From Side Project to Bootable Desktop

Started in 2024 as a learning exercise, Zinnia now implements a broad set of POSIX system calls plus common Linux and BSD extensions like epoll and timerfd. Those extensions let it run Wayland and X11 sessions, which means you can actually use XFCE or Weston on top of it. The kernel boots on any UEFI-based x86_64 machine thanks to the Limine bootloader - no custom firmware required.

Unsafe Rust usage is intentionally minimized. The project aims for near-zero unsafe code, a stark contrast to most hobby kernels that lean heavily on C and inline assembly. That makes Zinnia an interesting case study for safety-critical or auditable OS designs.

Modular Drivers via Rust ELF Dylibs

Drivers load as Rust ELF shared libraries from an initrd, much like Linux kernel modules but built entirely in Rust. This modular approach keeps the core kernel small while allowing dynamic hardware support. The dylib format means each driver is a proper ELF object that gets linked during boot - not a blob or flat binary.

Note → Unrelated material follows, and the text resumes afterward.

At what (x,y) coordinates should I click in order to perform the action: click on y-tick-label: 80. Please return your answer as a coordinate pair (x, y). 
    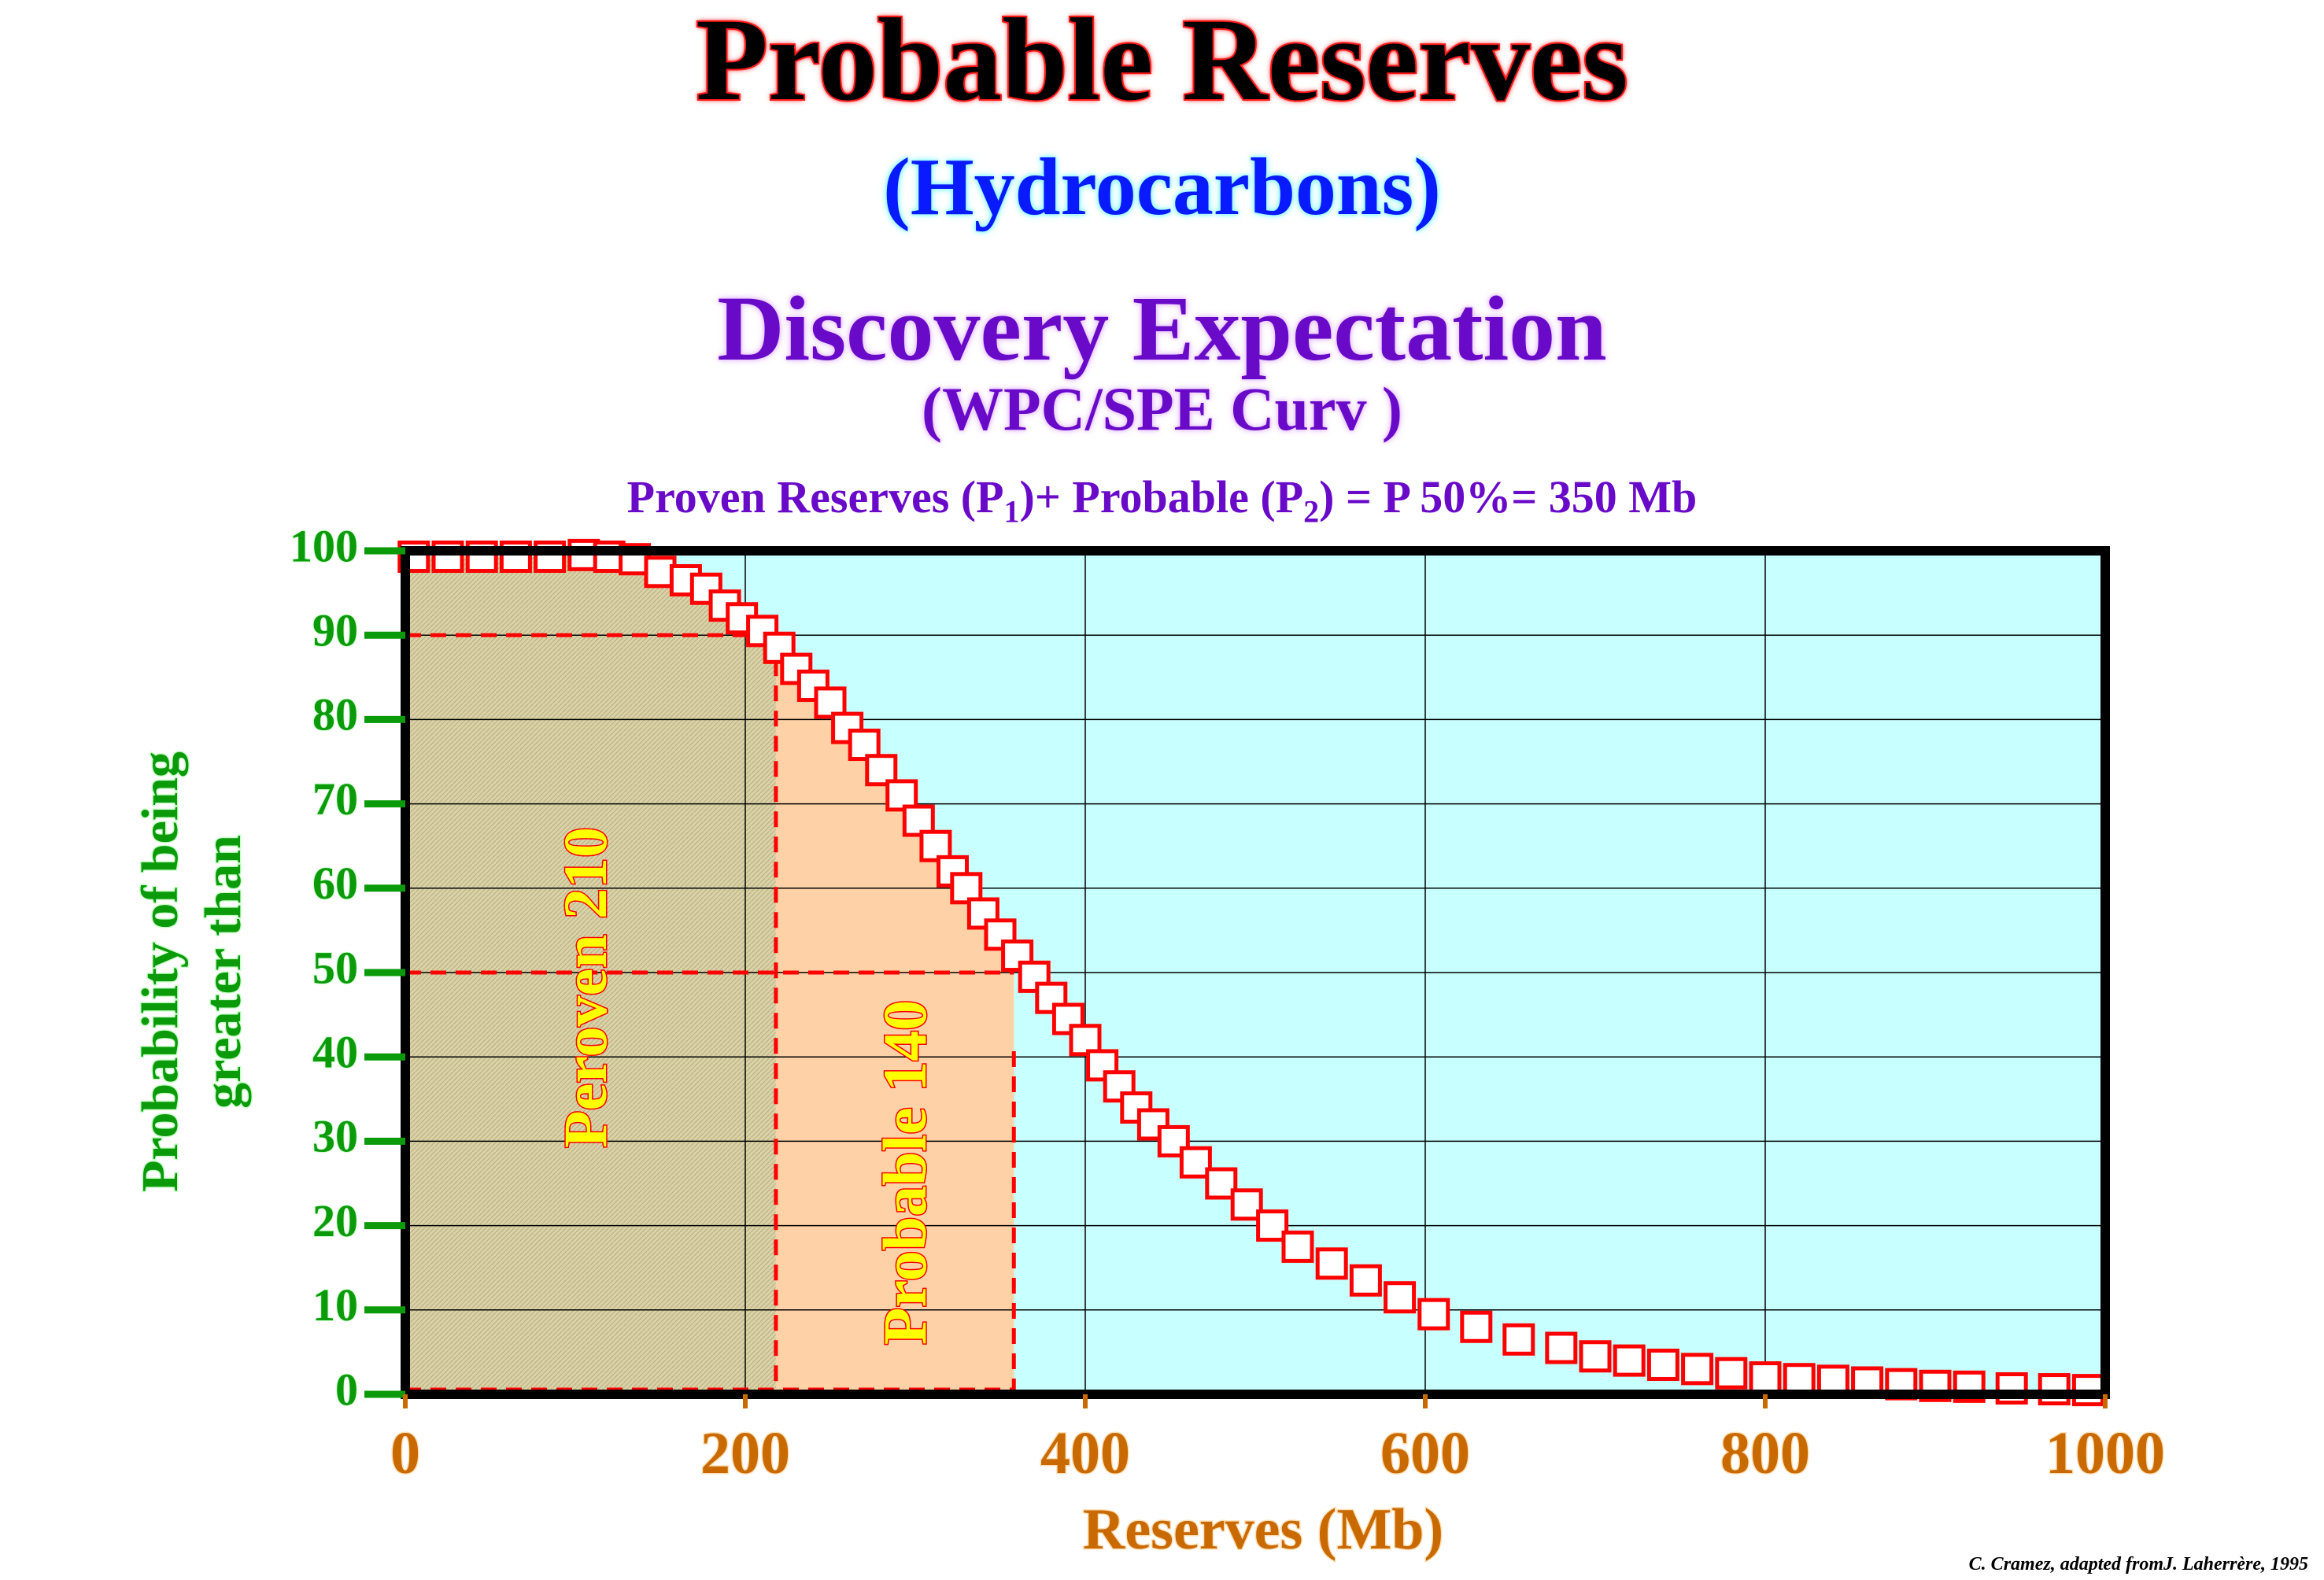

Porting a driver means writing Rust code that fits Zinnia's module API, not wrestling with C preprocessor macros or platform-specific linker scripts. For a kernel that started as a personal project, that's a surprisingly clean design choice.

Portability and Future Targets

Right now Zinnia targets x86_64 only, and it boots on real hardware like the ThinkPad E14 G7 shown in project screenshots. aarch64 and riscv64 support is planned but not prioritized. The project explicitly welcomes fixes and contributions.

If Zinnia continues to mature, it could become a viable platform for embedded or security-focused environments where Rust's safety guarantees matter more than Linux compatibility. For now, it's the most practical Rust-native Unix-like kernel that can actually run a desktop on real metal.